Amid Riots in Sudan, These Millennials Are Becoming a Powerful Force

David  September 26, 2013

This afternoon, Sudan’s government shut off the internet, amid a third day of protests against the government. The country has seen fleeting protests since the start of uprisings in 2011, often times sparking rumors of its very own “Arab Spring.”

The grassroots protests are happening in neighborhoods all over Khartoum, the nation’s capital. The protests have come at the heels of a government decision to cut fuel subsidies, resulting in the immediate doubling of fuel prices.

A total lack of localization, as well as press gags, has made confirming news and getting updates from outside the city incredibly difficult. The decision to shut down the internet was made in order to barr activists from organizing through social media.

The Chief of Staff of Khartoum hospital stated in a live interview on BBC Arabic that there were 21 killed and 80 wounded today, most of them students. Photos of students, dead in the capital city’s streets, are starting to spread via social media.

Stored entries
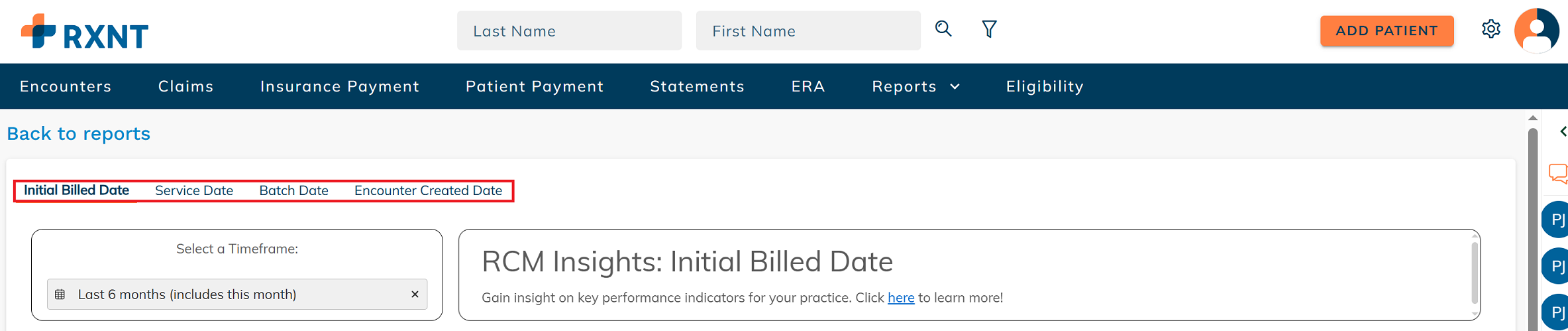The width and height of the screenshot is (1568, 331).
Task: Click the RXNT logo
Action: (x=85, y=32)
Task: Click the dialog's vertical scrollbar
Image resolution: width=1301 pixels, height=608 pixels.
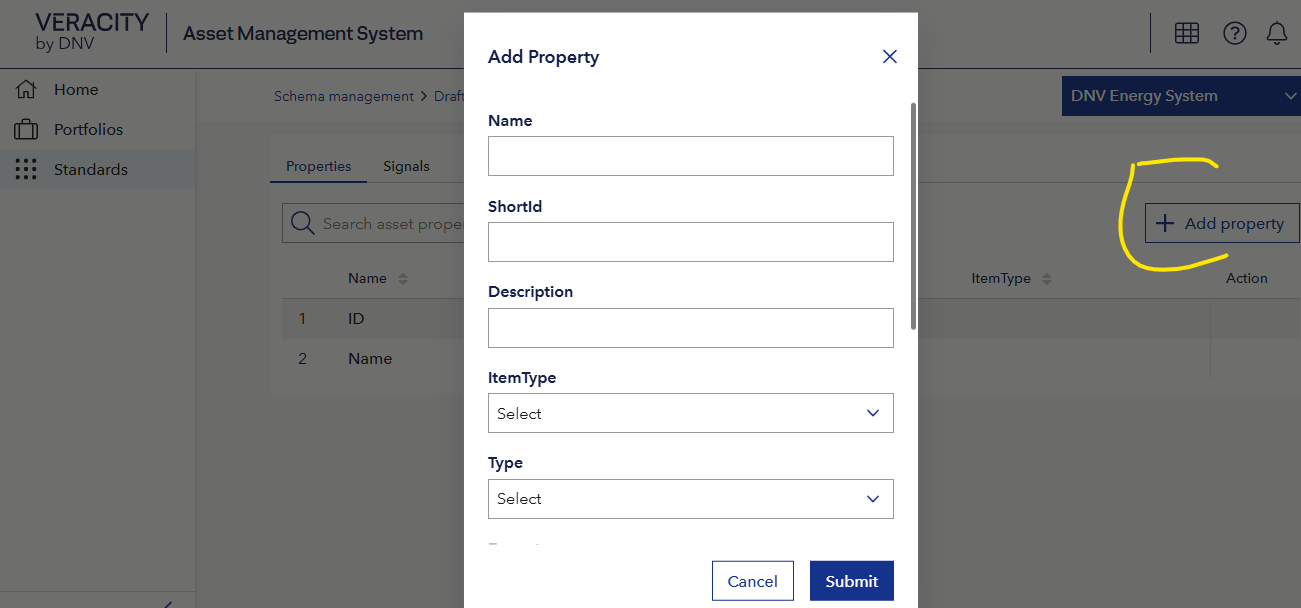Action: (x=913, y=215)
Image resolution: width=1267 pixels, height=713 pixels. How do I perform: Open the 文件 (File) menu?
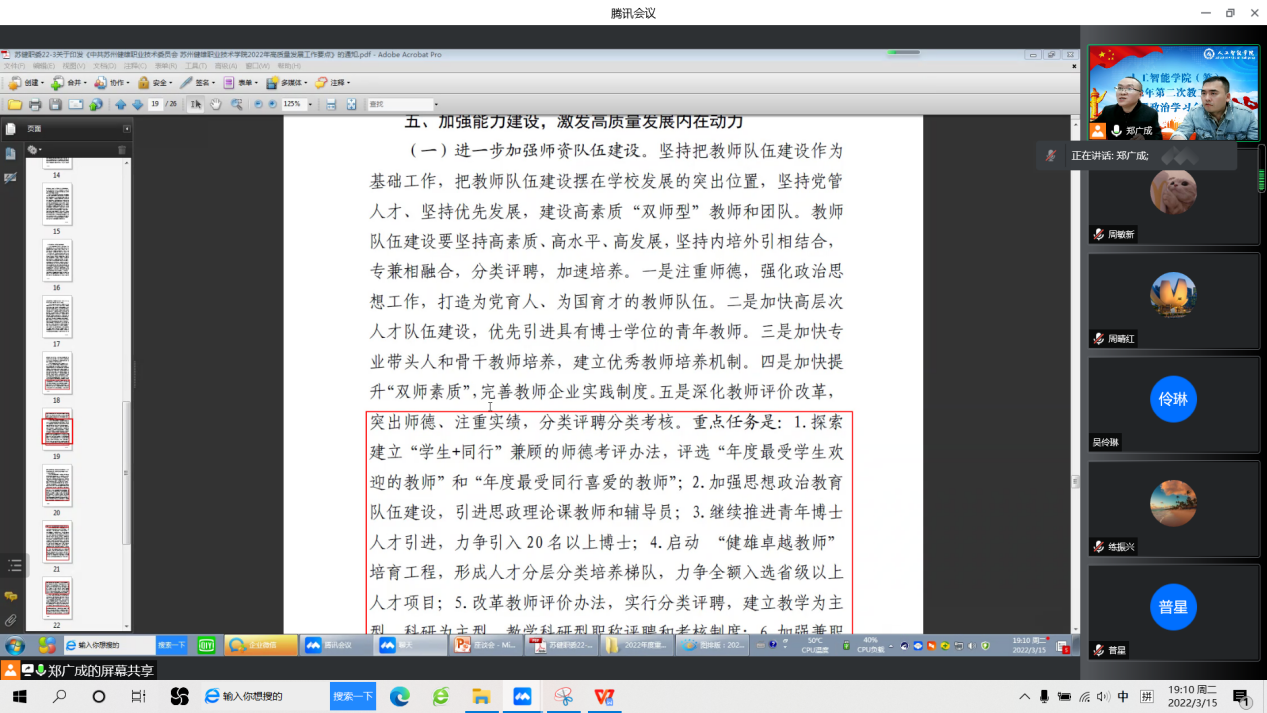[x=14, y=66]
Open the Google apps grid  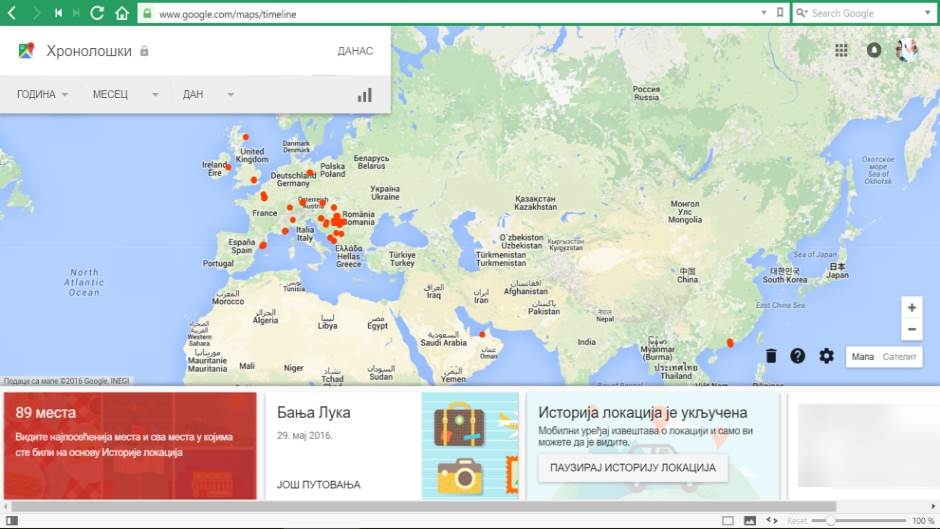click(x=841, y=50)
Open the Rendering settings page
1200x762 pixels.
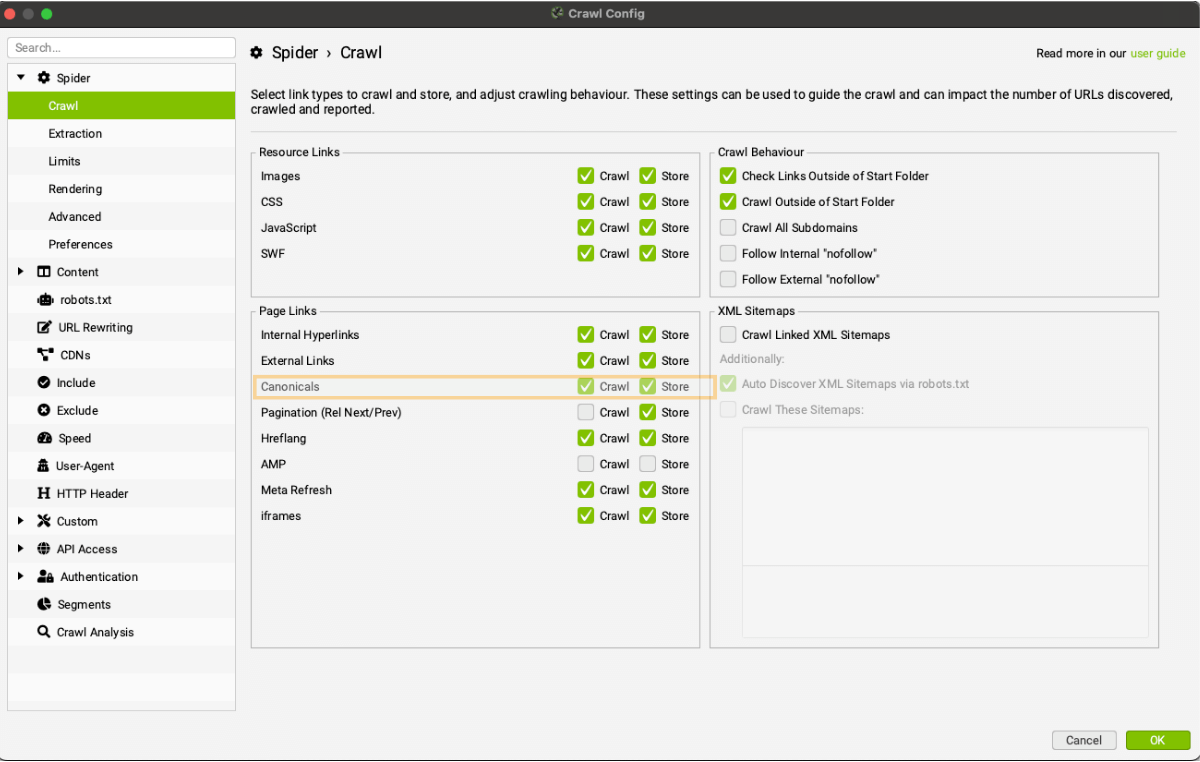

WHAT YOU HAVE TO DO: Translate this sentence from the article on the protests in Sudan into Spanish: "The grassroots protests are happening in neighborhoods all over Khartoum, the nation’s capital."

REPLY TO THE TASK: Las protestas de base se están produciendo en barrios de toda Jartum, la capital del país.